- Document segment:
- - - -

When we enter into relationship with Christ Jesus we are also entering into an agreement to be a witness to the acts of Jesus in our lives up until that moment and as events unfold in the future. Much like the cusp of the New Year… we look back, but we also look forward.

Acts 26:15b-16
” ‘I am Jesus, whom you [Paul] are persecuting,’ the Lord replied. ‘Now get up and stand on your feet. I have appeared to you to appoint you as a servant and as a witness of what you have seen of me and what I will show you. …”

When I started on the Way, I was a little embarrassed. I wasn’t comfortable with the trappings of being a “Christian.” There was a whole new vocabulary and depending on the types of believers around me, there were expectations about behaviors. Sometimes, the whole thing just didn’t feel real. Was I really going to carry a bible around with me all the time and wear a cross around my neck and give homage to Christian holidays? Was I really a person who would stop saying Jesus Christ! when I banged my toe or hit my fingers with a hammer? Was I really going to go to church every Sunday or even extra days throughout the week? Would I pray in public? Would I raise my hands and dance in the aisles or would I kneel in a pew and cross myself? Would I pray for people over the phone? Would I ask people to pray for me on the Internet?

- - - -

- Collected data:
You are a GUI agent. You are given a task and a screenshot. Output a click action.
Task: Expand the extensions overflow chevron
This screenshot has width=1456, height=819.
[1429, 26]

- - - -

- Objective 1: List every sentence in the devotional passage on being a witness for Christ that begins with "Would I".
- Objective 2: Carry the devotional passage on being a witness for Christ forward from its final sentence, in the same first-person voice.

- Result 1:
- Would I pray in public?
- Would I raise my hands and dance in the aisles or would I kneel in a pew and cross myself?
- Would I pray for people over the phone?
- Would I ask people to pray for me on the Internet?

- Result 2:
Which of these outward expressions would really witness to my faith in Christ?

None. Not really. Somewhere along the way, I realized it was my transformations within that would dictate my outer expressions. And even from the very beginning, there was a powerful presence of the Holy Spirit in my life. No matter how I stumbled, there was a wooing that would bring me back to the Way.

I experienced private joy when I walked around my apartment for an hour singing the only Christian song I knew, Jesus Loves Me. There were intense times of forgiveness of my father who died and abandoned me at a young age, and forgiveness of people who had hurt me, and forgiveness of myself for the hurts I had caused others (my mother, my first husband, my brother, my friends). There were testing times too because I wanted to see if God really cared about me as an individual. He did. He does.

Now, what of tomorrow? What will be my witness be for tomorrow? What more will the Christ do in my life? Perhaps this is the reason I write now… to capture today so I can be ready for the next hour, the afternoon, the evening, and then tomorrow.

Yes, I am on the Way. It is a long path that winds ahead. I can look back on that path and see where I took some “long cuts” (opposite of a short cut) and I can see where the path was wide and easy as well as the places that were narrow and difficult. When I turn to look ahead, I can see there are curves ahead that prevent me from seeing very far into the future. But I do see that there is a path. And when I look around, I can see the footprints of others. I am not alone on the Way.

Yes, it’s all good. I am comfortable in my Jesus shoes at last. I am content.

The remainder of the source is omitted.